Passer à l’état mushin
En fait tout se joue dans le passage de la zone de réflexion à la zone d’action. En fin de réflexion nous effectuons une visualisation, nous quittons le domaine de la prise d’information pour entrer dans celui des images mentales. Le cerveau est prêt à switcher du mode conscient au mode inconscient. Ne pas s’inquiéter, ce bougre fait ça tout seul et en général très bien.
Par contre il faut le maintenir dans cet état, ne pas lui permettre de s’échapper pour se livrer à son exercice favori : penser.
Tout tient dans la transition entre zone de réflexion et zone d’action. Nos pros enseignants ont des techniques pour nous éviter de retomber dans les pensées parasites.
Laurent Jockschies conseille un « truc » rigolo pour le putting : caler la pointe de la langue sur le haut du palais vers l’arrière ! Essayez, les pensées parasites disparaissent instantanément ! L’état mushin n’est certainement pas atteint, mais notre esprit ne divague plus !
Stéphane Bachoz dans sa méthode Triangulaid préconise une marche en 6 temps qui en fait écarte les pensées et nous conduit vers l’action, le swing. Cette marche fonctionne très bien puisqu’elle permet à des débutants de progresser tout de suite.
Alex d’iGolfPro propose une formation en profondeur disponible dans le pack « Mental Expert ». Le but est de permettre à chaque golfeur de personnaliser sa routine en prenant en compte ses particularités et son profil biomécanique.
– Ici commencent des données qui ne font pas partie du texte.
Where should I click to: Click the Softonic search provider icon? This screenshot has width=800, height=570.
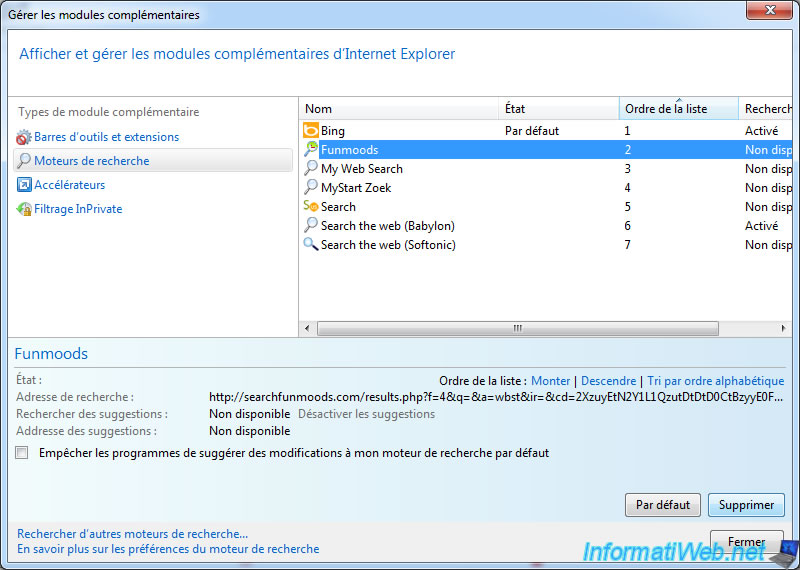pyautogui.click(x=311, y=245)
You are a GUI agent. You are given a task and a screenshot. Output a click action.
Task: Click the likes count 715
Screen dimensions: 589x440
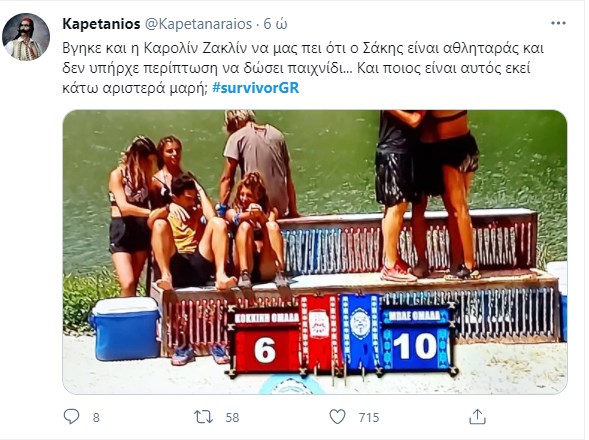click(x=369, y=417)
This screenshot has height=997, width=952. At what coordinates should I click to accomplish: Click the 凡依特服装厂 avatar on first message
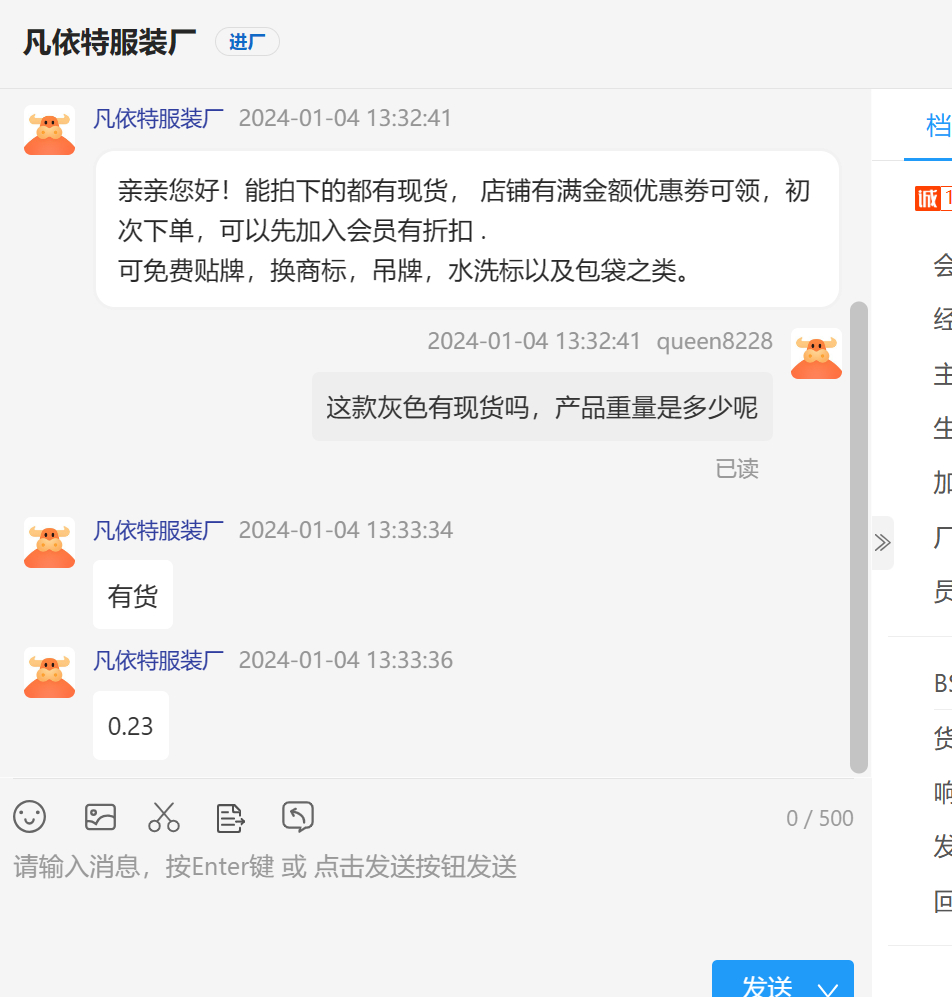50,130
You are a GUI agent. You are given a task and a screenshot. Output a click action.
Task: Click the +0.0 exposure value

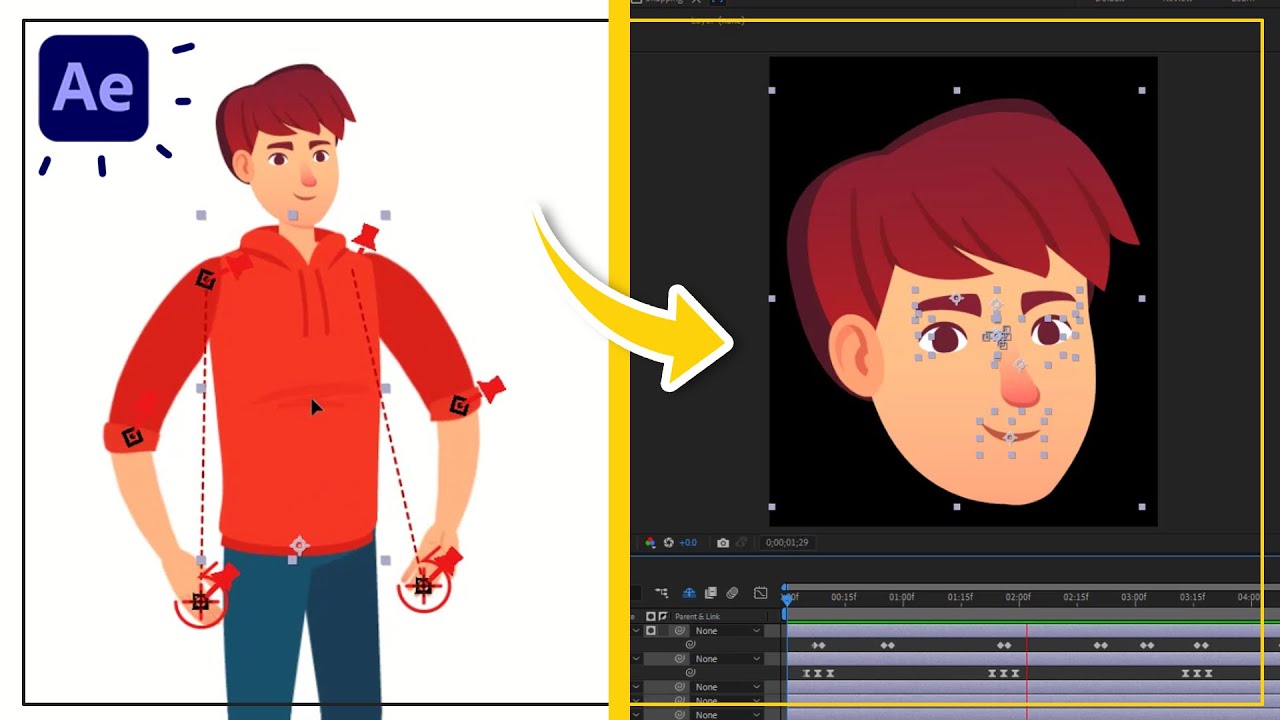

Le pack inclus un outil de mesure et d’évaluation, le FocusBand qui est utilisé par quelques professionnels comme Jason Day et Justin Rose.
Le but est clairement de plonger le joueur dans le présent en déconnectant sa pensée de tout ce qui est superflu. Une grande place est faite à la manière de respirer et de bloquer sa respiration au moment du swing.
La méthode propose de faire aller alternativement la vision et l’attention de la balle à un point dit de focalisation. Au putting le point de focalisation est le trou réel ou le trou virtuel ; au petit jeu c’est le point où la balle doit tomber pour rouler vers le trou ; au grand jeu, un point choisi sur la ligne de jeu en direction de la cible. Il faut alors s’entrainer à faire aller indépendamment l’attention et la vision de la balle au point de focalisation et l’inverse. Et de jouer alors que l’attention et la vision sont réunis sur la balle.
De cette apparente dissociation née une grande unité du swing. Le cerveau ne pense plus, il joue en mode automatique.
Difficile d’expliquer ce concept plus simplement alors qu’il s’inscrit dans un ensemble très dense et très complet qui propose de nous faire jouer mushin en toutes circonstances.
La formation « Mental Expert » proposée par Alex est orientée vers l’apprentissage de la routine qui va conduire vers cette grande unité.
Aucune magie, juste de la méthode et un peu de travail. Impossible d’acquérir cette technique sans y consacrer de l’attention et du temps.